◆ **Passage shown**:
— begin —
They evidently were afraid, for all the luggage, which as a rule stayed strapped on the carts in the inn yard, was taken off and brought in. I was worth robbing, for I had about seven-and-twenty pounds in dollars in my black box, and that, judging by what I saw, would have bought up all the villages between Jehol and Peking. However, it was no good worrying about it, however agitated Tuan might be. Besides, anyhow he was something of a coward, all Chinese servants are, it seems to me.
His fear didn't seem to last very long, for presently he came bustling in, all excitement.
I was brushing my hair to try and get some of the dust out of it, and reflecting there was possibly some reason in so many Chinese women being bald. It must be much easier to keep a hairless head free from dust.
“Missie, Missie, innkeeper man, she say my Missie come in good time. Nine Dragon Temple,” he pointed upwards, and I knew with a sinking heart he meant the one I had watched all day and decided that to it I would not go, “open one time for ten day, never in year open any more,” and he looked at me to see his words sink in. They sank in right enough. I knew I was going there, but still I protested.
“I cannot walk up that mountain.”
“No walk, Missie no walk, can get chair.”
Still I struggled. “It will cost too much money.”
“Three dollars, Missie, can do. Not spend much monies,” and he looked at me as much as to say I would never let three dollars, about six shillings, stand between me and a wonder that was only open for ten days in the year, especially when I had arrived on the auspicious day.
“But what will you do, Tuan,I really cannot afford a chair for you,” for I knew my follower on every occasion, even when I should have walked made a point of riding. He looked at me, but I suppose he saw I had reached the limit of my forbearance. His chest swelled out virtuously.
“I strong young man, I walk.”
I made another effort. “But the bottom of the mountain is a good way off, how shall I get there?”
“I talkee 'cartee man,' he takee Missie two dollars.”
It was mounting up. I knew it would.
— end —
◆ **Data extract**:
— begin —
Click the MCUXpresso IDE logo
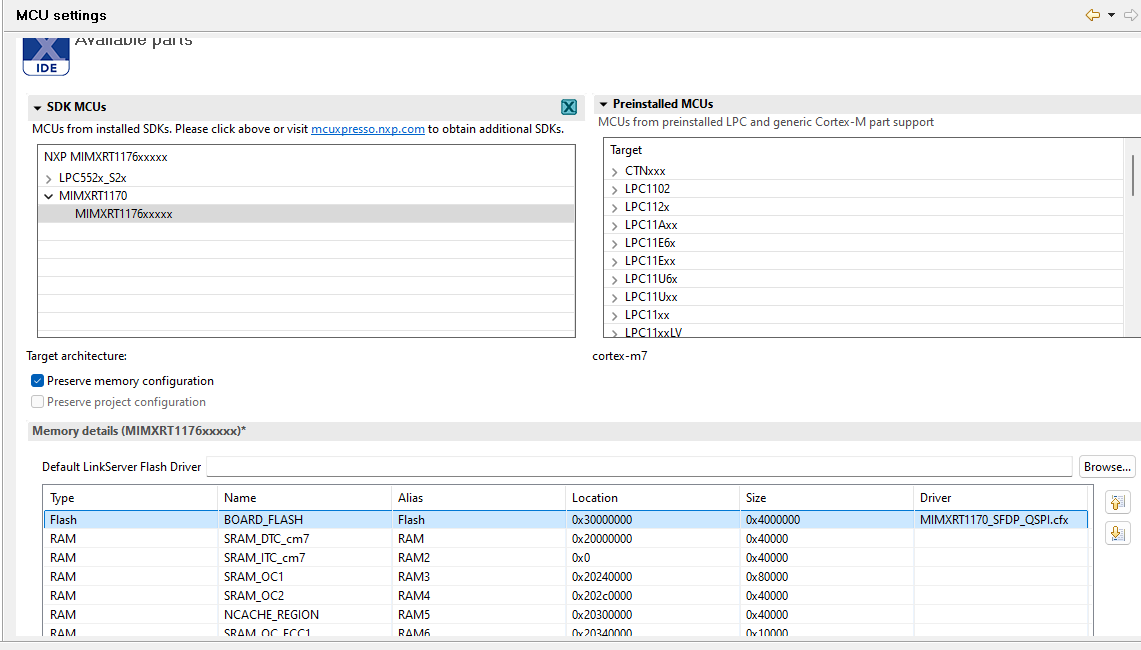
— end —
— begin —
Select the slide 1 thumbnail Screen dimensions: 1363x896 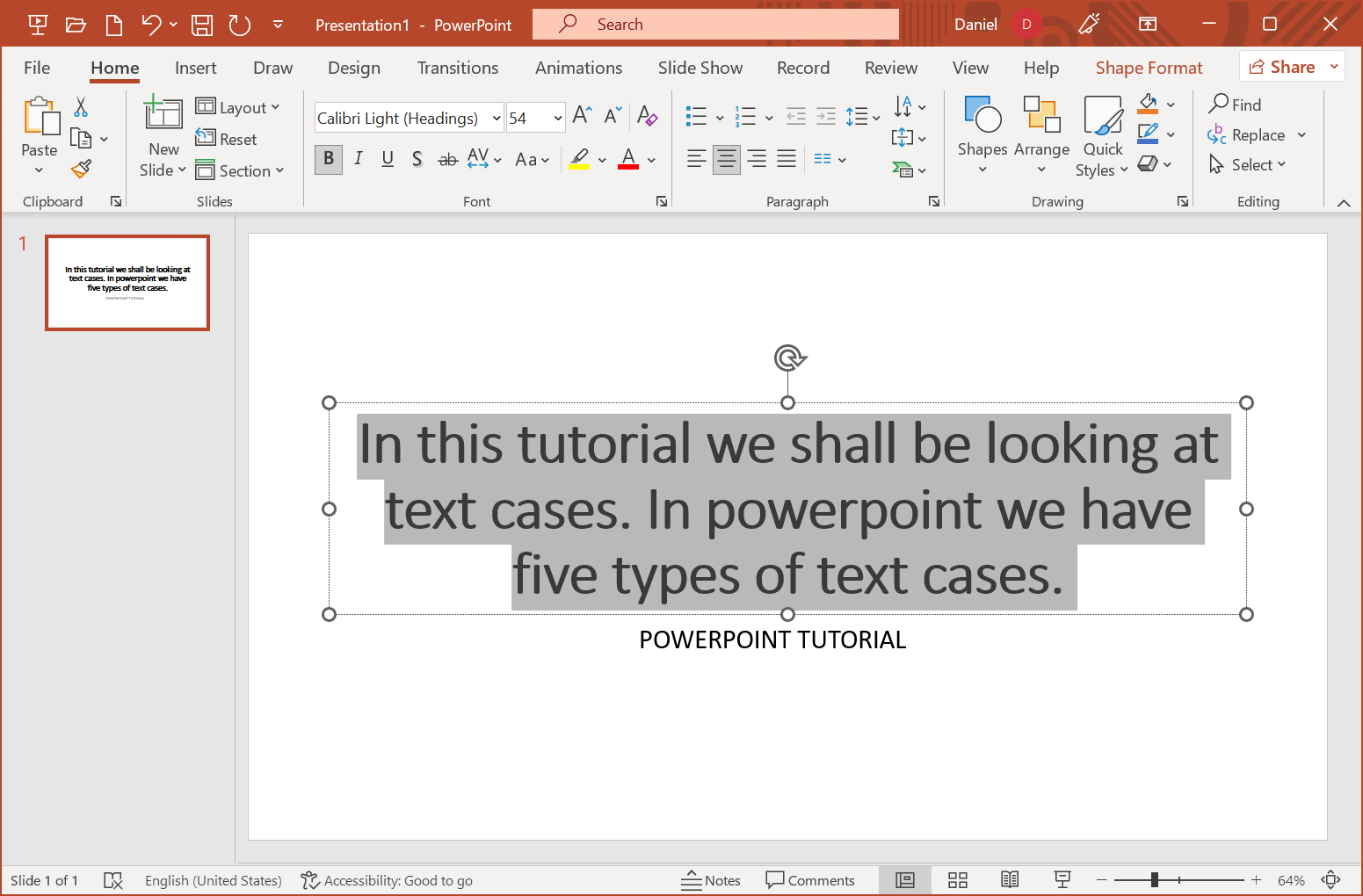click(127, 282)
— end —
— begin —
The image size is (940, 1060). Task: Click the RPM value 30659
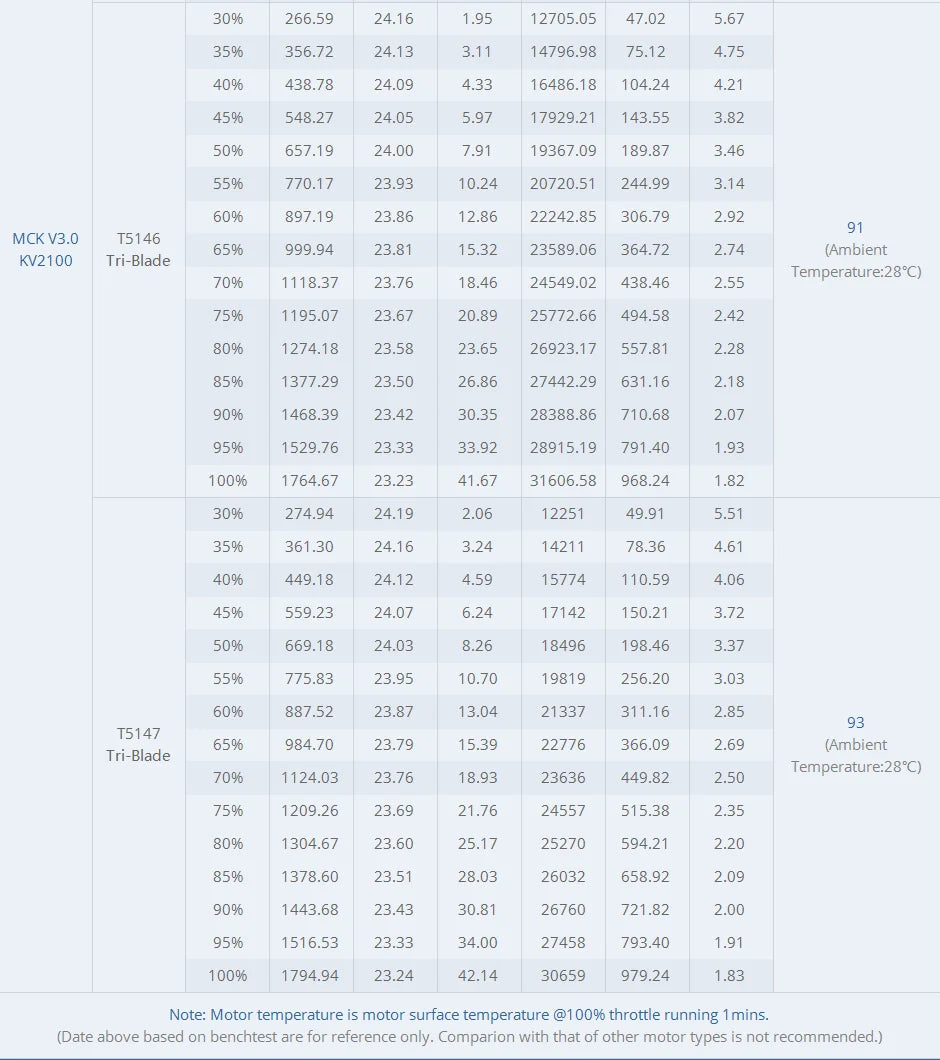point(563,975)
— end —
◆ **Tasks to perform**:
**1.** Please list every objection the narrator raises to Tuan in the Nine Dragon Temple passage about making the trip up to the temple.
**2.** In the Nine Dragon Temple passage, why does the narrator consider the narrator's own self worth robbing?
The items have nothing to do with the Nine Dragon Temple passage.

◆ **Results for the exercise**:
**1.**
1. "I cannot walk up that mountain."
2. "It will cost too much money."
3. "I really cannot afford a chair for you."
4. "But the bottom of the mountain is a good way off, how shall I get there?"

**2.** The narrator had about seven-and-twenty pounds in dollars in a black box. Judging by what the narrator saw, that sum would have bought up all the villages between Jehol and Peking.